▶ [What you have to do]:
I would like you to return all of the records exactly as they stand.

Records from a dataset
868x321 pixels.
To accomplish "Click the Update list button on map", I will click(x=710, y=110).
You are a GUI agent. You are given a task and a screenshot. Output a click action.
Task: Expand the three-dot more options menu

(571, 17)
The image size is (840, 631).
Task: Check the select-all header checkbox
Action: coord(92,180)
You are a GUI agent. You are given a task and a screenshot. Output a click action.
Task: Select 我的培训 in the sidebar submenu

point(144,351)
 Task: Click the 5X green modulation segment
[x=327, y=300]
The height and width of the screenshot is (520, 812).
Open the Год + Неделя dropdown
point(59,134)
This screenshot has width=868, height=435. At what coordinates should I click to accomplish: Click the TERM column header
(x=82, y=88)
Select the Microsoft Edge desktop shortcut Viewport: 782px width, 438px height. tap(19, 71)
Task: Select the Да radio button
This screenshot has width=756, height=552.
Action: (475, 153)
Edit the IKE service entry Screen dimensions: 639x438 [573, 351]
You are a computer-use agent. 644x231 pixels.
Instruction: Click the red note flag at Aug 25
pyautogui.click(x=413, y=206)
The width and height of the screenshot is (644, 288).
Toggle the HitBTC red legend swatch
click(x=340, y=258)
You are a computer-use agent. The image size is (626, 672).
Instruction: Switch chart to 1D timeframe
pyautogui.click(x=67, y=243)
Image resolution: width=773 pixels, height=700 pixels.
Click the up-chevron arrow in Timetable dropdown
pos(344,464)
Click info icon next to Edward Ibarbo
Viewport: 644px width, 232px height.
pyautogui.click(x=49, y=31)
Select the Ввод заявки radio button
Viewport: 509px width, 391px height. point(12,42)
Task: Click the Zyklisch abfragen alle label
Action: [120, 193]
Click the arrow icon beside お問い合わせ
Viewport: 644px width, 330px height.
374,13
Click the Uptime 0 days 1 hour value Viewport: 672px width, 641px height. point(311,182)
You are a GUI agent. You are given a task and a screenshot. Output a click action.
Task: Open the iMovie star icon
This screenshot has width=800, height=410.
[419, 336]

▶ [Answer box]:
868x321 pixels.
To accomplish "Click the Update list button on map", I will click(x=710, y=110).
You are a GUI agent. You are given a task and a screenshot. Output a click action.
Task: Expand the three-dot more options menu

(571, 17)
The image size is (840, 631).
Task: Check the select-all header checkbox
Action: coord(92,180)
You are a GUI agent. You are given a task and a screenshot. Output a click action.
Task: Select 我的培训 in the sidebar submenu

point(144,351)
 Task: Click the 5X green modulation segment
[x=327, y=300]
The height and width of the screenshot is (520, 812).
Open the Год + Неделя dropdown
point(59,134)
This screenshot has width=868, height=435. At what coordinates should I click to accomplish: Click the TERM column header
(x=82, y=88)
Select the Microsoft Edge desktop shortcut Viewport: 782px width, 438px height. tap(19, 71)
Task: Select the Да radio button
This screenshot has width=756, height=552.
Action: (475, 153)
Edit the IKE service entry Screen dimensions: 639x438 [573, 351]
You are a computer-use agent. 644x231 pixels.
Instruction: Click the red note flag at Aug 25
pyautogui.click(x=413, y=206)
The width and height of the screenshot is (644, 288).
Toggle the HitBTC red legend swatch
click(x=340, y=258)
You are a computer-use agent. The image size is (626, 672).
Instruction: Switch chart to 1D timeframe
pyautogui.click(x=67, y=243)
Image resolution: width=773 pixels, height=700 pixels.
Click the up-chevron arrow in Timetable dropdown
pos(344,464)
Click info icon next to Edward Ibarbo
Viewport: 644px width, 232px height.
pyautogui.click(x=49, y=31)
Select the Ввод заявки radio button
Viewport: 509px width, 391px height. point(12,42)
Task: Click the Zyklisch abfragen alle label
Action: [120, 193]
Click the arrow icon beside お問い合わせ
Viewport: 644px width, 330px height.
374,13
Click the Uptime 0 days 1 hour value Viewport: 672px width, 641px height. point(311,182)
You are a GUI agent. You are given a task and a screenshot. Output a click action.
Task: Open the iMovie star icon
This screenshot has width=800, height=410.
[419, 336]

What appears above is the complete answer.